**** READING PASSAGE

By placing second within minutes of each other at the 66th PIAA Wrestling
Championships in Hershey on Saturday, Joe Rovelli and Carlo Mercadante did
just that.
The postseason hopes of Mercadante, an undefeated two-time District 2 champ
who had never qualified for states, were in serious doubt in late January.
Mercadante failed to comply with the PIAA’s new 50-percent weigh-in rule,
which requires half of a wrestler’s weigh-ins to come at the lowest weight he
intends to wrestle at in the postseason.
Mercadante couldn’t wrestle at 152 pounds, as he intended to, and the only
realistic weight he could go to – 160 – was occupied by longtime friend
Rovelli. Rovelli won a wrestle-off with Mercadante for the right to compete at
160 and, for about two days, Mercadante had given up on the postseason.
However, Rovelli decided to drop to 152 so his teammate could go after his
dream of getting to Hershey at 160.

********

REQUIRED TASK 1: Tally the lines of the rows below that contain the string "Describe", counting only matches with the same case. How many are there? Reply with the number only.

**** SOURCE DATA

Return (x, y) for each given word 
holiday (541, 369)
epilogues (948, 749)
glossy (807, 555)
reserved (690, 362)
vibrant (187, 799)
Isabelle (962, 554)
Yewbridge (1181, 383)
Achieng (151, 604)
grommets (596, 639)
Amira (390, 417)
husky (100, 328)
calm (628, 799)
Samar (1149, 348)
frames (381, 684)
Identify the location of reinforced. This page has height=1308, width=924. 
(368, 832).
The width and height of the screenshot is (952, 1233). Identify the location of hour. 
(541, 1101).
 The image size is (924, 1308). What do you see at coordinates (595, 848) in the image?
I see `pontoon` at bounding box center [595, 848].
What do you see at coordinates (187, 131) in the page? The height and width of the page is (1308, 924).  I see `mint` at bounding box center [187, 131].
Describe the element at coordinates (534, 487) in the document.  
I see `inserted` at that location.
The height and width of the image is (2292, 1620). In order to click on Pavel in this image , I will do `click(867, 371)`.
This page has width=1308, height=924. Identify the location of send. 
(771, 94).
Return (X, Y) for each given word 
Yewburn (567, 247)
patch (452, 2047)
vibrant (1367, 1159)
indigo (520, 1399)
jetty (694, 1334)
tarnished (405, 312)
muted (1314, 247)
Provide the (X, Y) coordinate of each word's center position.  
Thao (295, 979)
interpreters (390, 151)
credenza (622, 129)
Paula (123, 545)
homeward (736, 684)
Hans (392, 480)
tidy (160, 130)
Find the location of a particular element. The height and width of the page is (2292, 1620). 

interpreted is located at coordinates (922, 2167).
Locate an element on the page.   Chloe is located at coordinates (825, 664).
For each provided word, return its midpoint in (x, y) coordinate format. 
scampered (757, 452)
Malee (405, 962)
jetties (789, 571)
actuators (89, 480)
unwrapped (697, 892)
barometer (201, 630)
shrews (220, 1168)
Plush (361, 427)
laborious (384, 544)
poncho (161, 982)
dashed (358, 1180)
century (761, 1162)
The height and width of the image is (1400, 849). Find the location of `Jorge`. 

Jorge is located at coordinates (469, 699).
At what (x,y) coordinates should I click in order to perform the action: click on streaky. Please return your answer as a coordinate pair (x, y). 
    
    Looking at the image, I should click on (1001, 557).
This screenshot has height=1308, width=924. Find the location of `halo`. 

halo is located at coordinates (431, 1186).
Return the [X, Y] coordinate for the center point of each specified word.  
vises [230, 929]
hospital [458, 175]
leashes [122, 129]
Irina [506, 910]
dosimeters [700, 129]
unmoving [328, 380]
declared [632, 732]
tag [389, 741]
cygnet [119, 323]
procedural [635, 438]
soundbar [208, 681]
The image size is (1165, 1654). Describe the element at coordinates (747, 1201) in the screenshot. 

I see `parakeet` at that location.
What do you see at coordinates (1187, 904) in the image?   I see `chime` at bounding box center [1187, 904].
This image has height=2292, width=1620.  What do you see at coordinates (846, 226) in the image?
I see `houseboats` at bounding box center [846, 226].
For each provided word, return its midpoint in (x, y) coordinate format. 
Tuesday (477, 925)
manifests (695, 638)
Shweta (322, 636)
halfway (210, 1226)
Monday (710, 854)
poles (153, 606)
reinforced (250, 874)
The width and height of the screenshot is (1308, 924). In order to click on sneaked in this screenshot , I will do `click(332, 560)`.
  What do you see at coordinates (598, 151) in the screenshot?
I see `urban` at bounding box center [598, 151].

********

REQUIRED TASK 2: Can you write the next part of the article above about the two wrestlers at the PIAA championships, starting after its last sentence?

RESPONSE 1: 2

RESPONSE 2:
Fingers were pointed everywhere, from first-year Meyers coach Ron Swingle
Jr. to the PIAA to a scale on a rubber mat in Tunkhannock, where Mercadante
did not make 152 for a dual match.
Mercadante and Rovelli have since taken matters into their own hands.
Since the District 2 tournament began at Scranton Prep, Rovelli and
Mercadante have been bonded more closely than their 10-year friendship ever
brought them. Back-to-back, they won district and regional titles against
fierce competition – Rovelli against 2002 PIAA seventh-place finisher Keith
Gavin of Lackawanna Trail and Mercadante against Lake-Lehman two-time state
qualifier Willie Weber.
“Always in the back of my mind, what Joe does I know I’m going to do,”
said Mercadante.
Then on Saturday, Rovelli and Mercadante both lost in the finals amid some
controversy they are now well-equipped to handle. Despite the losses, this
storybook ending was still triumphant.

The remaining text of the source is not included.